Neste filme, ao contrário do que aconteceu em sua estreia como diretora no excelente “Fora de Série / Booksmart” (2019), Olivia Wilde também trabalha como atriz, interpretando a personagem Bunny. Suas escolhas na direção não são exatamente ousadas, mas seu desempenho atrás das câmeras é competente. Destacamos um momento de conversa à beira da piscina, quando a câmera sempre em movimento nos causa vertigem: aqui está uma escolha de direção vencedora.

Não conheço Harry Styles como cantor e sou incapaz de dar uma opinião bem fundamentada sobre o One Direction, mas sei que a performance de Styles em “Dunkirk” foi irrelevante o suficiente para que eu não me lembre mais dela. A beleza do ator funciona da mesma maneira que a de Chris Pine: homens bonitos no padrão WASP (White, Anglo-Saxon, Protestant) que apresentam comportamento bizarro com a evolução da narrativa. Mais uma vez, como vem acontecendo sempre, Florence Pugh é o destaque, seja repetindo um mantra sobre controle ou singrando o deserto num carro veloz, tal qual a Furiosa em “Mad Max: Estrada da Fúria” (2015).

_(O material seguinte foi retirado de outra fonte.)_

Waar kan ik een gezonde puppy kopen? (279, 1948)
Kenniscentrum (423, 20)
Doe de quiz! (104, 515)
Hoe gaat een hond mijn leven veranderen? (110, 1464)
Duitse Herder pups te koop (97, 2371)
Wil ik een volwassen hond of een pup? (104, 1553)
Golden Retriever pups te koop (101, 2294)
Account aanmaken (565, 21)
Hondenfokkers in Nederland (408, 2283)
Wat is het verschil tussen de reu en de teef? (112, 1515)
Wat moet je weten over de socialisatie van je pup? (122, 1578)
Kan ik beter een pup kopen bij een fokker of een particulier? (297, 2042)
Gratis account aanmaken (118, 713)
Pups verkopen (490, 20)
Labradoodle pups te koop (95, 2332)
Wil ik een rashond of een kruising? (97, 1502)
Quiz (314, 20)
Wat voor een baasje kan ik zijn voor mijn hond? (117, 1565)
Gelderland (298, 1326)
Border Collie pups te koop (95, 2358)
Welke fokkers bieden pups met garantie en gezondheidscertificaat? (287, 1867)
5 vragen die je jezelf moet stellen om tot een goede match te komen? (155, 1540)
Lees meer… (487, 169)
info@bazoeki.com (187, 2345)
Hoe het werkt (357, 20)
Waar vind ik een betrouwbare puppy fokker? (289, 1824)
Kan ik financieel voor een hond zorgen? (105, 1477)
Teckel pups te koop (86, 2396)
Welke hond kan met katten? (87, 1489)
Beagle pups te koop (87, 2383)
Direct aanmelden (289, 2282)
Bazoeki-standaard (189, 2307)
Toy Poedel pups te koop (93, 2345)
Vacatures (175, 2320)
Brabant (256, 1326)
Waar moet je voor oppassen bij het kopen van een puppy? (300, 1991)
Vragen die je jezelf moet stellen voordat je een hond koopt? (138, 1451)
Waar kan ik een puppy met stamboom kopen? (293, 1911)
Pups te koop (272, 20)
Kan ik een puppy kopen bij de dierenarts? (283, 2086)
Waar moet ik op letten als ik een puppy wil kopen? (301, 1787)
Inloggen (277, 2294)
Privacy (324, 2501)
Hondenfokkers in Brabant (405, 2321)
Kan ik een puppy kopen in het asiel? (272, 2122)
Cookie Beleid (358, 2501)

Vamos então às histórias de bastidores. Shia LaBeouf foi escalado para o papel de Jack, embora Styles fosse a primeira opção, mas deixou o elenco por conta de, dizem, mau comportamento e conflitos com o resto do elenco — nas palavras de Olivia Wilde, “o processo e estilo de Shia eram combativos demais”. Depois disso, mais polêmicas aconteceram com o filme já pronto. No evento CinemaCon, enquanto apresentava o trailer do filme, Olivia foi interrompida por um agente que entregou papéis de um processo sobre a guarda dos filhos dela após a separação de Jason Sudeikis. Na estreia mundial do filme, no Festival de Veneza, um clipe correu o mundo mostrando uma suposta cuspida de Harry Styles em Chris Pine. Todas essas histórias, como a maioria das história de bastidores, serviram para aumentar o interesse no filme — interesse alto que, infelizmente, não se concretizou neste filme mediano.

“Não se Preocupe, Querida” ousa ao passar para a seara da ficção científica. Com essa nova camada narrativa, fica clara a mensagem de que a vida nos subúrbios nos anos 1950 não era tão idílica como muitos querem fazer parecer — incluindo conservadores com sua conversa de volta aos “bons e velhos tempos”. Quando um homem faz uma escolha para a vida de sua esposa, passando a ser completamente responsável por ela, as coisas nunca saem bem para a mulher. É uma reflexão, uma mensagem importante, mas a execução geral do filme deixa a desejar. Queremos, sim, que Olivia Wilde possa dirigir mais filmes — sabemos que um diretor homem pode errar e voltar a ser contratado, privilégio nem sempre dado às diretoras mulheres — e possa, assim, fazer suas próprias escolhas, direito que foi negado às mulheres de “Não se Preocupe, Querida”.